- Directed by: Davide Ferrario
- Written by: Davide Ferrario
- Cinematography: Giovanni Cavallini
- Music by: Giorgio Canali
- Release dates: September 7, 1999 (VFF); September 10, 1999 (Italy);
- Country: Italy
- Language: Italian

= Guardami =

Guardami is a 1999 Italian film written and directed by Davide Ferrario.

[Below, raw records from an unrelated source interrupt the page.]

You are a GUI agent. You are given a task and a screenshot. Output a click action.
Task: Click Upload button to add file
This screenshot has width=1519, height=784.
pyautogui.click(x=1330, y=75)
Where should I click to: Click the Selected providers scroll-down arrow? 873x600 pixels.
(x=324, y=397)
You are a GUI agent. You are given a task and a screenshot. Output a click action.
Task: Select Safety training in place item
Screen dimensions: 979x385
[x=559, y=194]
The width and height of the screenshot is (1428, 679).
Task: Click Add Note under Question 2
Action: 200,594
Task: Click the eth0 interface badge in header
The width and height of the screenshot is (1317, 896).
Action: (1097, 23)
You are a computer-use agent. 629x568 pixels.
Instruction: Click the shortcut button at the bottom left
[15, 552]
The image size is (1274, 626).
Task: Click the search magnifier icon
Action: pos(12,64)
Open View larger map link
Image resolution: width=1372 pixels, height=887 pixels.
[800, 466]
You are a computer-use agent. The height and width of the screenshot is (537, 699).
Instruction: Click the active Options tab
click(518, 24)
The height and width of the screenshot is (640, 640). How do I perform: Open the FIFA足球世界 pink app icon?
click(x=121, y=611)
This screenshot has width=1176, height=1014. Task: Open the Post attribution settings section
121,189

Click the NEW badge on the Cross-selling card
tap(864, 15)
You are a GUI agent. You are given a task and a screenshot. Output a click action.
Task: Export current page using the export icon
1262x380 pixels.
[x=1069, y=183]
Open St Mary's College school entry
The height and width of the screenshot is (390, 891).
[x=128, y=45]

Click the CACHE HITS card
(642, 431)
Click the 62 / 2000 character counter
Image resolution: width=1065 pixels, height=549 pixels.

The film premiered at the 56th Venice International Film Festival. It is loosely based on the life of Moana Pozzi. Guardami features some explicit sex scenes that caused a slight controversy at the time.

== Cast ==

- Elisabetta Cavallotti as Nina
- Stefania Orsola Garello as Cristiana
- Flavio Insinna as Flavio
- Gianluca Gobbi as Dario
- Claudio Spadaro as Baroni
- Luigi Diberti as Castellani
- Angelica Ippolito as Nina's mother
- Yorgo Voyagis as Nina's father
- Antonello Grimaldi as Joe
- Luis Molteni as Max
- Luca Damiano as himself
- Vladimir Luxuria as presenter

==Production==
Cavallotti chose the actor to shoot the unsimulated fellatio scene. "I chose Alex Mantegna because he wasn't too endowed. He was kind, but when I explained why I wanted him, he was offended", she said.

The scene in which Cavallotti performs on stage was not shot in the studio but directly during an erotic event called Mi Sex. The audience and the guys who takes the stage are not extras but normal people who were there for the event. They did not know that a movie was being made and Cavallotti behaved like one of the many performers who went up on stage to perform.

Cavallotti said she thought that if she had a boyfriend, she wouldn't have done the movie, because "I wouldn't be able to go back to him after having been naked among the naked bodies of men and women, after having taken strangers' dicks in my mouth, having had who knows how many hands on me."